Getting the best out of walking meetings

Break free of the boredom of meetings by getting out on a walking meeting. Now being prescribed by Public Health England (PHE) as a potential cure to chronic sedentary behaviour in the workplace, as we approach spring there’s no better time to take your chats outside 

This is an edited version of advice which first appeared in The Guardian.

“Move more. Get up and walk about. And I don’t just mean in the office,” said PHE chief executive Duncan Selbie’s speech at the group’s annual conference in 2017, according to The Times. “Go out for a walk and get some fresh air for a meeting,” he said.

Walking meetings can be a great way to introduce a new energy to your regular get-togethers. They can also give your workers some important exercise – a report by Walking for Health found that walking could save up to 37,000 lives a year. NHS England may dispute these findings, but it’s firmly behind increasing the amount of exercise that people do.

One way you can encourage your staff to get more exercise is to free them from the monotony of a seated meeting and turn it into a walking one. It’s not going to work for every situation but, if you can get out of the office, here’s how to make the most of your meeting.

Use it to brainstorm – not to make decisions

Piles of research into the mental benefits of walking meetings suggest that they do not encourage all forms of thinking equally. In one Stanford study, desk jockeys thought of 60% more uses for common objects while on a treadmill rather than at a desk. This suggested that walking is good for creativity – but the same subjects did worse in tests of ‘convergent thinking’ while walking, suggesting that sitting is better for reaching a consensus or coming to a resolution.

Have a destination

Pick a target, be it a secluded garden or the nearest coffee shop for a cake (you’ve earned it).

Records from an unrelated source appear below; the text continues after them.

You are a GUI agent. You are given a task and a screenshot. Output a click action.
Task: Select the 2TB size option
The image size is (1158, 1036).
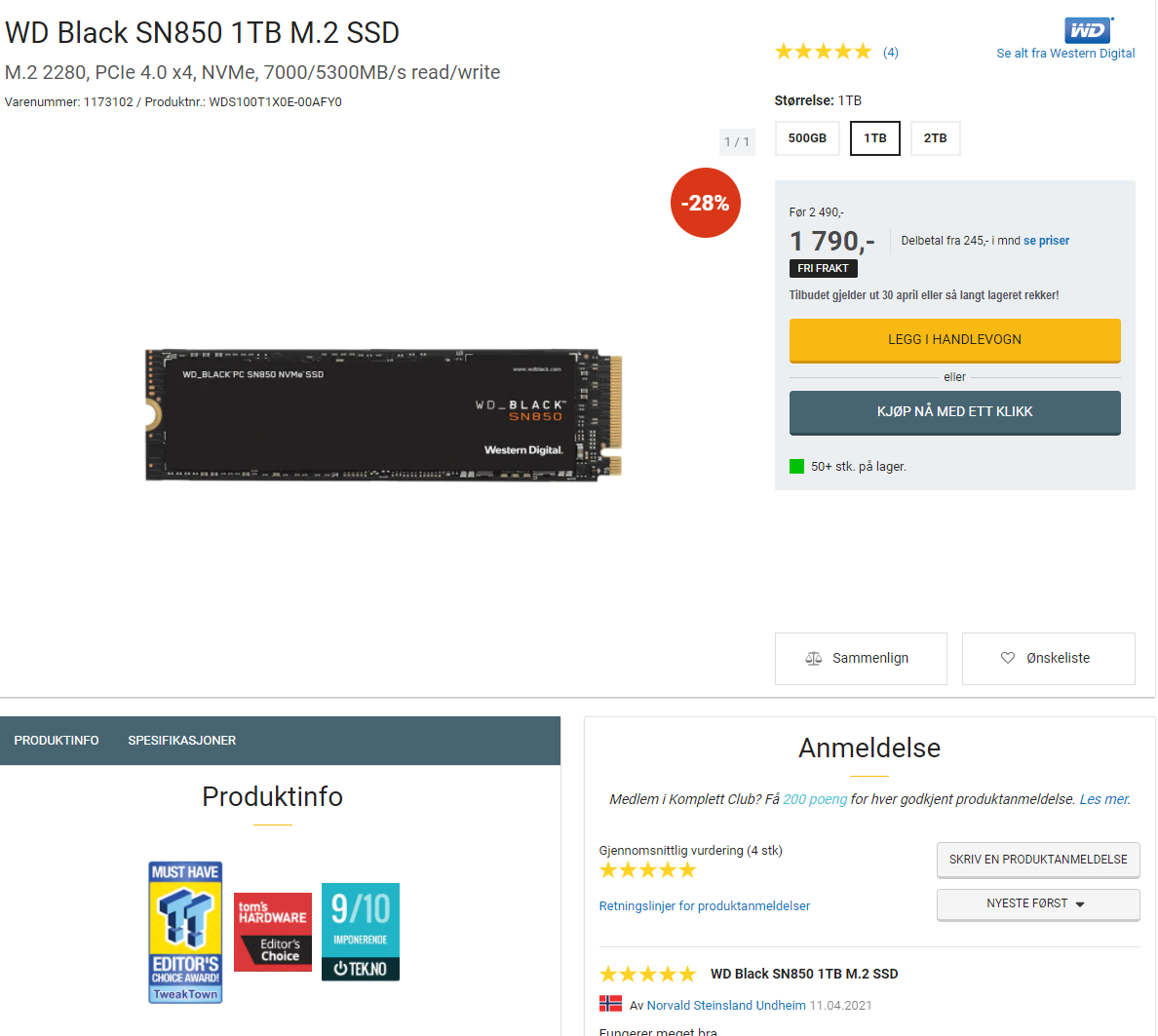[x=935, y=138]
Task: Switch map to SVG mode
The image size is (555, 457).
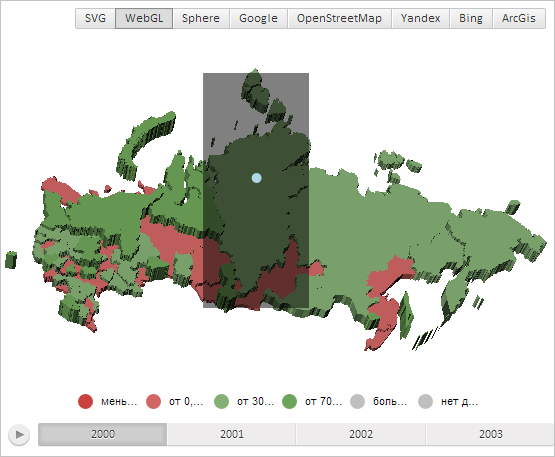Action: tap(95, 18)
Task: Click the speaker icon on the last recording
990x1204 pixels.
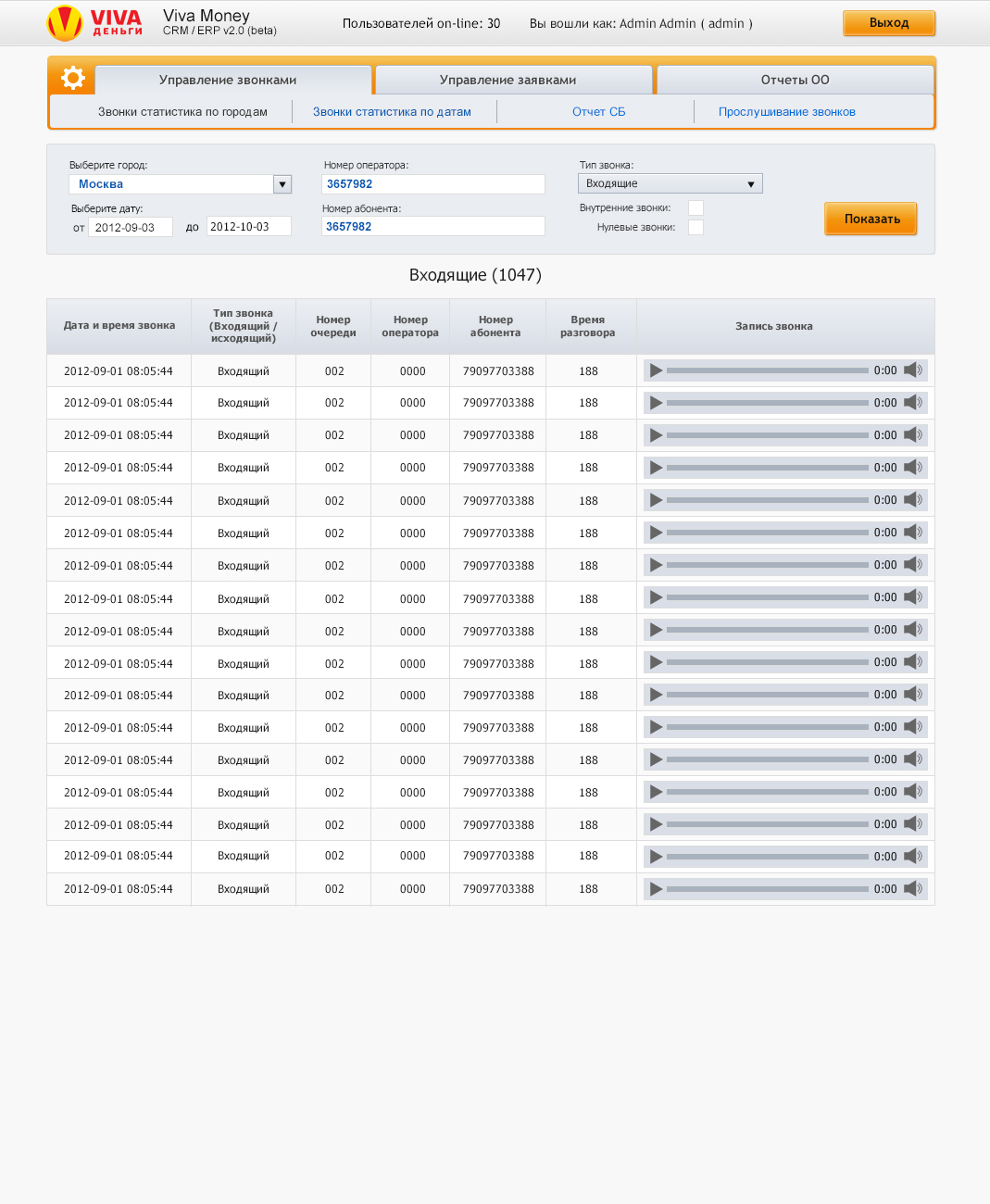Action: [912, 888]
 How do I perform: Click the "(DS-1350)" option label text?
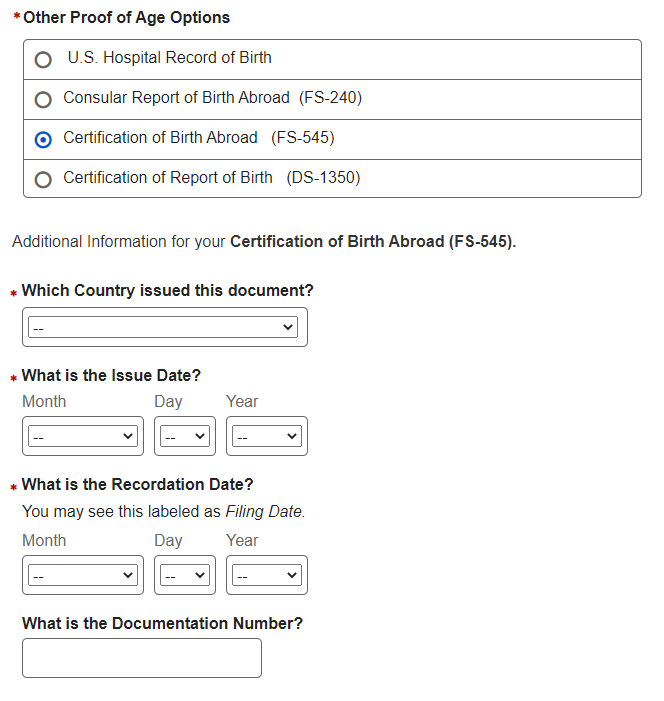[x=323, y=178]
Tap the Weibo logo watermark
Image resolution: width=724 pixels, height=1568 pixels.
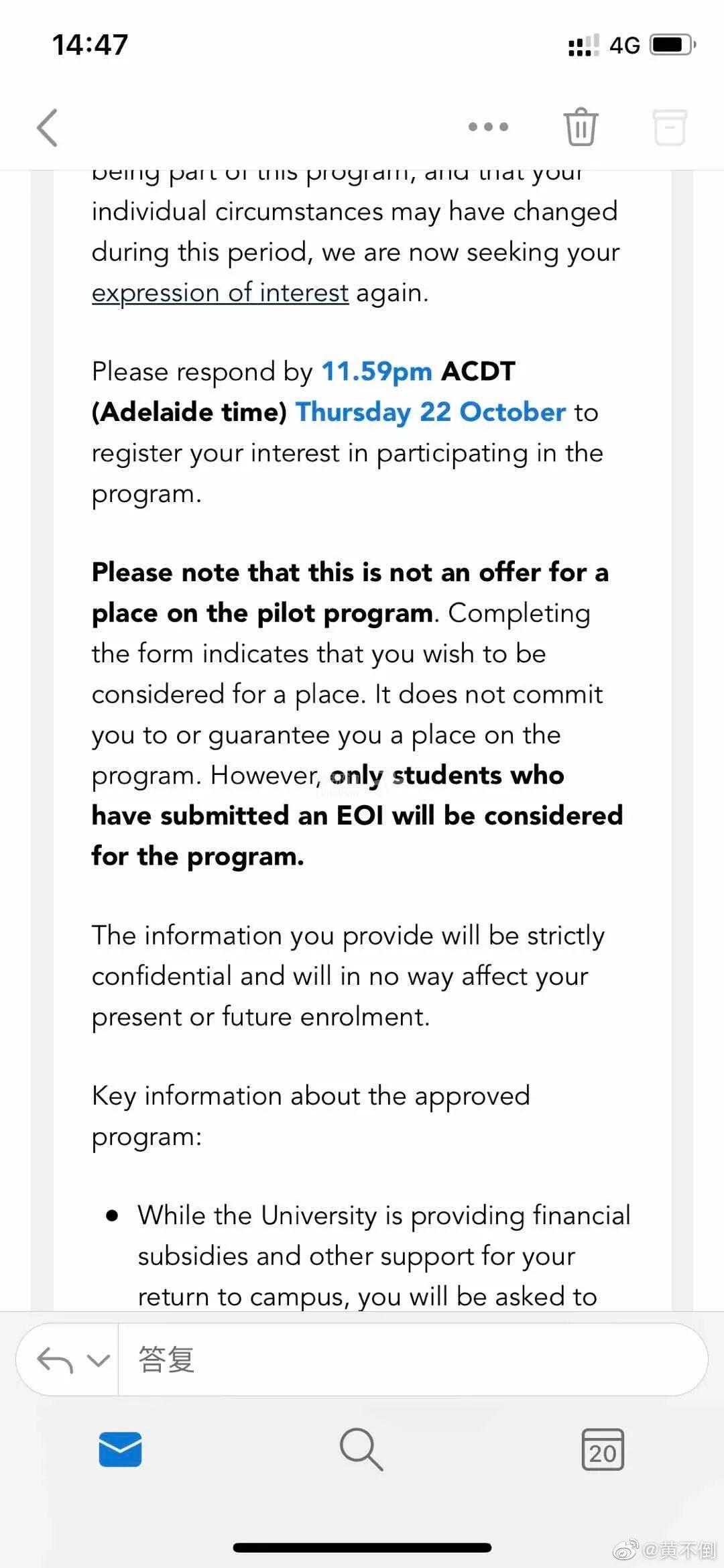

Find somewhere to aim for and somewhere to return from; it will add structure to the meeting.

But also: meander

In yet another test of peripatetic performance, researchers at the National Taiwan University asked students to think of new uses for chopsticks while either walking the perimeter of a large rectangle or wandering within it. The free walkers outperformed the linear thinkers. Moreover, the free walkers then performed worse when they had to follow a ‘random’ route projected by a boss using a laser printer. So, bosses: pick a destination but let your team plot the route on the fly.

Don’t bring the whole team

Walking is good but there is no sense in marching 10 abreast along a busy pavement as in the opening scenes of The Apprentice. David Haimes, a senior product developer at Oracle, told the Harvard Business Review that side-by-side walking breaks down ‘organisational hierarchy’ – but suggests a maximum of three people.

Walking meetings can, quite literally, be a breath of fresh air. Physically removing yourself from the work environment can free up your mind to think differently. Spring is around the corner – why not give it a try?